Any clarity on this would be appreciated.

Maybe something like this would help. It takes the hand encoding out of the equation:

    def query = [[path:"settings:/mediaPlayer/mute", type: "item"], [path: "settings:/mediaPlayer/mute", type: "rows"]]
    query = groovy.json.JsonOutput.toJson(query)
    logDebug ("raw json = ${query}")
    
    query = java.net.URLEncoder.encode(query, "UTF-8")
    logDebug ("encoded query = ${query}")
    
    query = "http://${ipAddress}:80/api/event/modifyQueue?queueId=&subscribe=" + query + "&unsubscribe=[]"
    logDebug ("full URL = ${query}")

I went down that same route. The problem is that the server won't accept a fully encoded request. If I do that, I get a response from the server that the request is invalid.
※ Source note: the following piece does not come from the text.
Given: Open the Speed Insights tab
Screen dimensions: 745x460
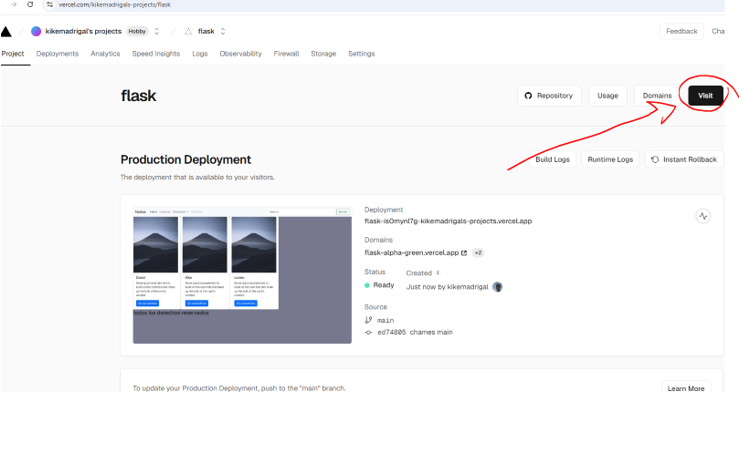Looking at the screenshot, I should (156, 54).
That's odd. If your remote server rejects an encoded request, and your local server (Hubitat) can't send an un-encoded one, then you're stuck.
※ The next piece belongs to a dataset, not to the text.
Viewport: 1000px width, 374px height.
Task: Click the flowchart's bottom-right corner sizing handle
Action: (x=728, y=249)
I'd recommend doing your test from the browser that works and using either wireshark to locally sniff the actual traffic going to the remote server or postman-echo to remotely inspect what the browser is actually sending.

And then keep poking on the Hubitat side to assemble a request that is only as encoded as what the remote server seems to be accepting from the browser.

What is the remote server? Any chance its source is open so you can debug where it is breaking down on that side?

Not sure if this is useful, but if I copy out the the URL out into Notepad++, and assuming your masking of the IP address is accurate to the number of digits, Notepad++ indicates that character 66 is actually the first square bracket, not the curly brace. From what I've seen the encoding for these is meant to be %5b and %5d.

I believe if you paste and unencoded URL into the address bar and hit go, at least Chrome and maybe edge will display the encoded version as the page loads. Might be interesting to see what comes out in the address bar when you do successfully open them in a browser.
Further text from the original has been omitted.